Stephen Long recognized as 2025 World Food Prize Top Agri-Food Pioneer

Stephen Long, Ikenberry Endowed Chair Emeritus of Plant Biology and Crop Sciences at the University of Illinois Urbana-Champaign, has been selected as a 2025 Top Agri-food Pioneer (TAP) by the World Food Prize Foundation. The honor recognizes trailblazers who are driving change in agriculture and global food security.
Long’s groundbreaking research has demonstrated how engineering crops to improve photosynthesis leads to greater productivity. He was director of Realizing Increased Photosynthetic Efficiency (RIPE), a multinational project, from its founding in 2012 until his retirement earlier this year.
“I’ve been pursuing this work all my career, so I'm very delighted to have it recognized, although I think the mission is more important than my recognition,” Long said.
His visionary science offers real-world solutions for enhancing crop resilience in a changing climate and ensuring a stable, sufficient food supply for a growing global population.
“The world is running out of food relative to the number of people, and every year more people are starving according to the United Nations’ definition,” he said. “Improving photosynthesis is one way to boost the food supply, and it has two main advantages.

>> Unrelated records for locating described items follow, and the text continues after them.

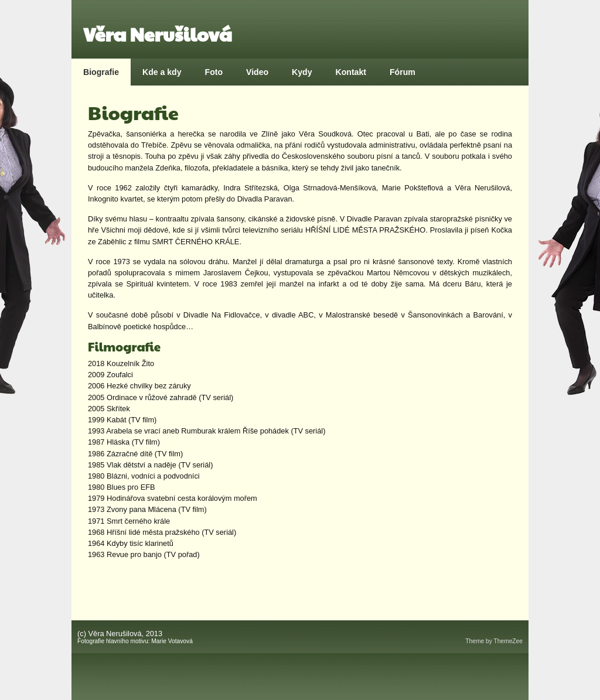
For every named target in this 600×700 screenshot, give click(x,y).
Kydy (302, 72)
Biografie (101, 72)
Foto (214, 72)
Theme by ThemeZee (494, 641)
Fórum (403, 72)
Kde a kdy (162, 72)
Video (257, 72)
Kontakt (351, 72)
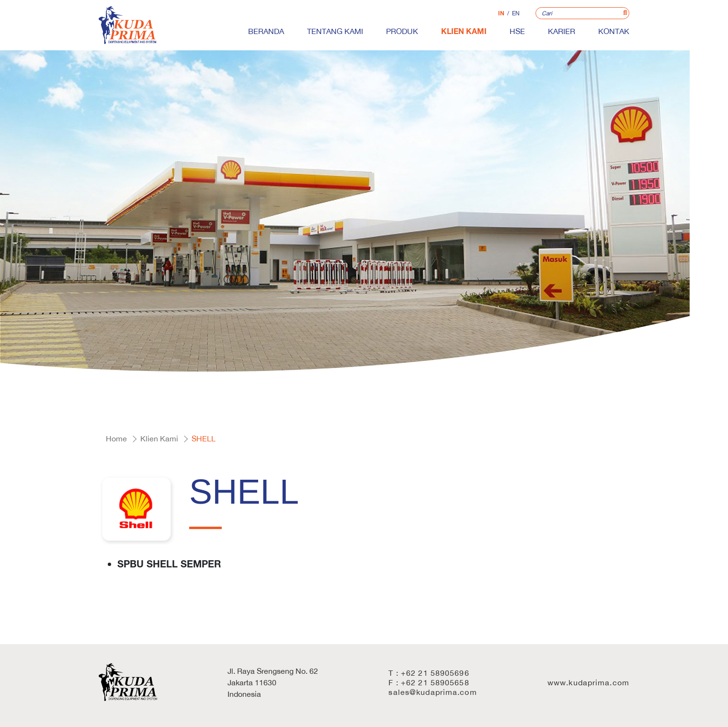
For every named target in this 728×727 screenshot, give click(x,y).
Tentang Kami (335, 31)
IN (501, 13)
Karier (561, 31)
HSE (517, 31)
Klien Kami (464, 31)
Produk (402, 31)
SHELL (204, 439)
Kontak (614, 31)
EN (516, 13)
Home (116, 439)
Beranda (266, 31)
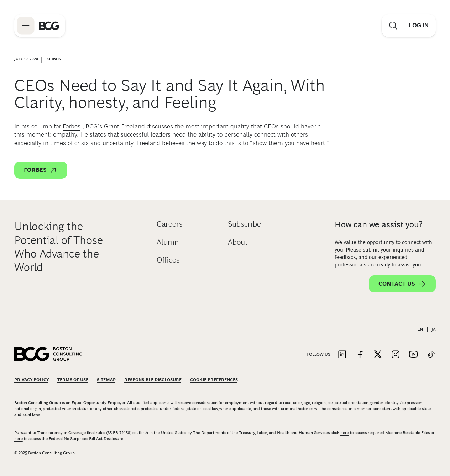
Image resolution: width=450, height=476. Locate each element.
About (237, 242)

First, it will enable us to produce more per acre of land. Second, the process is fairly similar across crops. So if you can find a way of improving it in one, you can probably do it in all of them.”
Long said one of his most important achievements is contributing to the education of young researchers who are now carrying on this important work in industry or faculty positions around the world.

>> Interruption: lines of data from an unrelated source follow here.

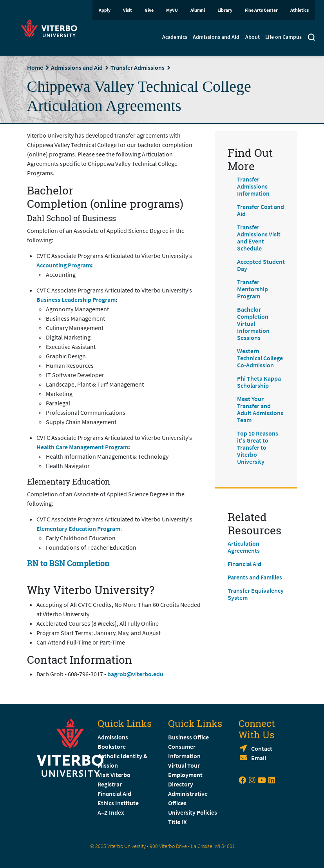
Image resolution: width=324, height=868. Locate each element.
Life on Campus (283, 37)
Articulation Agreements (244, 547)
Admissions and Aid (216, 37)
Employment (185, 775)
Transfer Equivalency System (255, 594)
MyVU (172, 10)
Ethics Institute (118, 803)
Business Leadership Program (76, 300)
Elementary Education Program (78, 528)
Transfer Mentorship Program (252, 289)
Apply (105, 10)
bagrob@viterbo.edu (135, 674)
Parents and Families (255, 577)
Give (149, 10)
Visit (127, 10)
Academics (175, 37)
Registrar (110, 784)
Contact (262, 748)
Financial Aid (244, 564)
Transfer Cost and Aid (261, 210)
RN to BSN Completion (68, 563)
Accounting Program (63, 265)
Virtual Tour (184, 765)
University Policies (192, 812)
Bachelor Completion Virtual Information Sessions (253, 323)
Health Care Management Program (82, 447)
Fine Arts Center (261, 10)
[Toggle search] (311, 38)
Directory (181, 784)
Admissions (113, 737)
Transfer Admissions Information (253, 186)
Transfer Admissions (138, 67)
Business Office (188, 737)
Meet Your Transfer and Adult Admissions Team (260, 409)
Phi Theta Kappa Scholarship (259, 382)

“I've been studying photosynthesis in crops for 50 years, and people used to believe that you can't improve it, or nature would have already done it. We’ve been able to show that is not the case; our crops probably only achieve about a third of the theoretical efficiency of photosynthesis. This suggests there's quite a lot of room for improvement, and now some of that improvement is being made,” he stated.
Long was elected a Fellow of the Royal Society of London in 2013, became a member of the National Academy of Sciences in 2019, and a Pioneer Member of the American Society of Plant Biologists in 2023. He is also a Corresponding Member of the Australian Society of Plant Scientists, a member of the Royal Society’s Earth Sciences Committee, and advisor to the U.S. National Academies. He is an affiliate of the Carl R. Woese Institute for Genomic Biology, the National Center for Supercomputing Applications, the Center for Advanced Bioenergy and Bioproducts Innovation, and the Center for Advanced Study at Illinois.
The 2025 TAP trailblazers, representing 27 countries, will be recognized at the Borlaug Dialogue in Des Moines, Iowa, in October.